Once upon a time, Phil Collins wasn't a member of Genesis. Historians don't know what he was up to in 1969 - my guess is he spent that year standing in front of a big mirror admiring his full head of hair while it lasted.

Instead, the drummer that can be heard most predominantly here is John Silver (Chris Stewart was the original drummer, and he can be heard on “Silent Sun”). There was no Steve Hackett either, instead there was a guy named Anthony Phillips. You might know Anthony Phillips from his solo career during the late-70's. Or you might not, since he's not very well known. Peter Gabriel, Michael Rutherford, and Tony Banks are present however - they were teenagers, and they were dorks.

The weirdest thing about From Genesis to Revelation is the type of music it is. There's not even a trace of Progressive Rock - this is a pop album, chiefly inspired by The Bee Gees. The songs generally last around three to four minutes, all with corny string arrangements, and Peter Gabriel singing with a lot of reverb!

So Genesis weren't doing anything revolutionary whatsoever in the late-60's. And the lyrics are some of the most ridiculously pretentious I've ever come across. For this is a concept album of sorts, about God creating the universe. That's an ambitious goal for a quintet of teenagers, so excuse me while I walk to the nearest corner and laugh my head off.

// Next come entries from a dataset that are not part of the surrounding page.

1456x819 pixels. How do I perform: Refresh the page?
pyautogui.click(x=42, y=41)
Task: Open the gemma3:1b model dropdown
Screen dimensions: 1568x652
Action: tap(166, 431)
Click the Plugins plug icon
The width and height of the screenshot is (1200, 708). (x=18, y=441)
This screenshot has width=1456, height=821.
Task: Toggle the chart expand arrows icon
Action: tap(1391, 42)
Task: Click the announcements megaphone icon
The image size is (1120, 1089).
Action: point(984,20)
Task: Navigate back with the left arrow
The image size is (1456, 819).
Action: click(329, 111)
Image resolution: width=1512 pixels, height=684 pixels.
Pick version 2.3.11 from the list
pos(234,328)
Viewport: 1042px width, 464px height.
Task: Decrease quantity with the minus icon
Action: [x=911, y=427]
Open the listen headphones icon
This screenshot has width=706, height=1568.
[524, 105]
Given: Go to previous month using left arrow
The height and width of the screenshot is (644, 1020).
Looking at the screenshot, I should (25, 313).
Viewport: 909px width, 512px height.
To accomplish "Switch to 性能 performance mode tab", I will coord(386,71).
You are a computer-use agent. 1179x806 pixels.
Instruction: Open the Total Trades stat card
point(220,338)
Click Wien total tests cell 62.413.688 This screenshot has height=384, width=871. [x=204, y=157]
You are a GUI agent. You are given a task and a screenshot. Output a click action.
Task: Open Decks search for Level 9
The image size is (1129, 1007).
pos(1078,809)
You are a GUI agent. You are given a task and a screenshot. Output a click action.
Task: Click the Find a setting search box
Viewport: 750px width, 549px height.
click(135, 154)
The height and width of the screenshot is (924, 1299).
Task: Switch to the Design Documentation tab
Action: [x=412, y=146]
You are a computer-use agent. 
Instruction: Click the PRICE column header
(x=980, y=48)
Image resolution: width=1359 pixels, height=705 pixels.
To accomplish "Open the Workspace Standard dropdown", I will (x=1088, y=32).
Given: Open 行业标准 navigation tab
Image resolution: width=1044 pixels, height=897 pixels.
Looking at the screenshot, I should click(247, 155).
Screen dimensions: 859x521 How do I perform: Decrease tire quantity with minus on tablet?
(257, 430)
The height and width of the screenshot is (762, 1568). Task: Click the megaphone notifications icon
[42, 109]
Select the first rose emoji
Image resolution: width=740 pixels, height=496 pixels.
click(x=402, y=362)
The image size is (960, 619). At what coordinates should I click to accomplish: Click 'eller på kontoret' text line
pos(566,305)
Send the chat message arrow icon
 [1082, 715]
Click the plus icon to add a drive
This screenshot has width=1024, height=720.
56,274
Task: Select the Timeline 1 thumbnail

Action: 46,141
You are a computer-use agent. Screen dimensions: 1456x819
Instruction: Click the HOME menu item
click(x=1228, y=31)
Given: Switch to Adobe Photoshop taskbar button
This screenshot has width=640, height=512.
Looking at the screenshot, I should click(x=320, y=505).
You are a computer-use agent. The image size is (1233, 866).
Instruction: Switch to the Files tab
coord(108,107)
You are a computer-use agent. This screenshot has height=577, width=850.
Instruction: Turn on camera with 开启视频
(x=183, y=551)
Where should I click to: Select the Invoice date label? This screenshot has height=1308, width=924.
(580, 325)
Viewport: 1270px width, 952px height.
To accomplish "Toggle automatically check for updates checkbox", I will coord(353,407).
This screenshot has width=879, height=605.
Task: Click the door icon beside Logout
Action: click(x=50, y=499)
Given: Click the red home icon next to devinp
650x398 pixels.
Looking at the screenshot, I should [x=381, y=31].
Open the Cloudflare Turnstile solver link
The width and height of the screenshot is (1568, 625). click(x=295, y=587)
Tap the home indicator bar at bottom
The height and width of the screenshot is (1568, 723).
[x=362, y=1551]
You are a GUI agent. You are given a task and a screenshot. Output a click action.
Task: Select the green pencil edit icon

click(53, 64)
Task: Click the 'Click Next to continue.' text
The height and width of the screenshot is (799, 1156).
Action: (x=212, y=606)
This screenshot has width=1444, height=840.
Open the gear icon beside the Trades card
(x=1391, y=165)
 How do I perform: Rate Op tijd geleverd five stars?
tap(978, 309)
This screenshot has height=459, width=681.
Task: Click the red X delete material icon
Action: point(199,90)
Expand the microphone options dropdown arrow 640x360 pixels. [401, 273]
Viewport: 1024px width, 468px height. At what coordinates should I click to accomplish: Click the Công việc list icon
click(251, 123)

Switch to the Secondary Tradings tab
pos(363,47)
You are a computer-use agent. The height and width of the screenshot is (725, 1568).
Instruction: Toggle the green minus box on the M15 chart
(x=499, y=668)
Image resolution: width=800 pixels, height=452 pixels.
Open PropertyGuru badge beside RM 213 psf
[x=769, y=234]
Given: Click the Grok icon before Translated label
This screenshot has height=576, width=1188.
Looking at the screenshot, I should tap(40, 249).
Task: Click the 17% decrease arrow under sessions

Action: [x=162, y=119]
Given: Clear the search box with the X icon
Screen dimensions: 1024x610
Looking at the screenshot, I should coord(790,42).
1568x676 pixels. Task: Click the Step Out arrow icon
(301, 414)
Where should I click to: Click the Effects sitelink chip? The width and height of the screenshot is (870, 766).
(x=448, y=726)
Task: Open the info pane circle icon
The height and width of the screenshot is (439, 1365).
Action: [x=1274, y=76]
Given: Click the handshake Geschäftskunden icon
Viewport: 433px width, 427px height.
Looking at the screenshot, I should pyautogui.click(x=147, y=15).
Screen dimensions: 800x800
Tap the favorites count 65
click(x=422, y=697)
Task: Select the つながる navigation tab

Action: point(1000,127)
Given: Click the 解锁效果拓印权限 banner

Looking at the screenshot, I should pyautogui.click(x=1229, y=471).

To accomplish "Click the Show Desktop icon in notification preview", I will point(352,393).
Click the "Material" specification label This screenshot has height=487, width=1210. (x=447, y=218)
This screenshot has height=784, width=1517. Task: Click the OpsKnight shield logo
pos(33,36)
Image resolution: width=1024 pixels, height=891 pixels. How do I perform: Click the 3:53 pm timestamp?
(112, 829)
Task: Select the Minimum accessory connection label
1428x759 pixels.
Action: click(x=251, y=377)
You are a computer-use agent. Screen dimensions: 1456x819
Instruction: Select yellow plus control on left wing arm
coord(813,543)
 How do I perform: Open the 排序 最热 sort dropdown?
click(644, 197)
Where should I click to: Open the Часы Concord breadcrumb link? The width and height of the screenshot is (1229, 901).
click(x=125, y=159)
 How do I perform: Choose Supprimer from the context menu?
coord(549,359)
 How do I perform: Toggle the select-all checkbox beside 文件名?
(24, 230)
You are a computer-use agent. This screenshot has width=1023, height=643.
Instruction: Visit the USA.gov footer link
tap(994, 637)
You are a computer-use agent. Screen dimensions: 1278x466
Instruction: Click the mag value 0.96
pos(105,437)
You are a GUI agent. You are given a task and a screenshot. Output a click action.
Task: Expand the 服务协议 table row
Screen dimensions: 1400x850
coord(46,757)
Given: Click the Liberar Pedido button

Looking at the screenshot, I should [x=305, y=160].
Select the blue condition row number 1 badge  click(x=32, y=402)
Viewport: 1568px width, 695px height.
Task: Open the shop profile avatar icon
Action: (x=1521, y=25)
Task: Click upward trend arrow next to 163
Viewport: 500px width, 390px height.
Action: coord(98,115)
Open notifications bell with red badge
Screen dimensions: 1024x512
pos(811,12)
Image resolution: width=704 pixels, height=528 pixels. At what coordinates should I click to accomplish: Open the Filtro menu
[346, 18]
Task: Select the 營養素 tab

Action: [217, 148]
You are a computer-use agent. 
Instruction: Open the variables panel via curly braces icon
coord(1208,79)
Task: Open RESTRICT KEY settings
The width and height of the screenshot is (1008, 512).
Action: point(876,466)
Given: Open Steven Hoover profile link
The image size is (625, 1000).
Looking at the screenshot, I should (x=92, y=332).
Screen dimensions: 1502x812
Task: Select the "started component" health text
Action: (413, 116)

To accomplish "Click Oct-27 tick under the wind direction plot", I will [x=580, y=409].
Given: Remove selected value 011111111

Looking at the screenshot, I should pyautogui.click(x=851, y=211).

I imagine even the most ardent Genesis fan would probably find this album pretty hilarious and just dismiss it, but it is worthy of a second glance, as there's a surprising amount of good stuff on here. The lyrics might seem bizarre and pretentious, but as I was reading through them I discovered that I did like them - I thought they were pretty well-written for the most part. Even better was the ultra-dramatic way the teenage Peter Gabriel sings them.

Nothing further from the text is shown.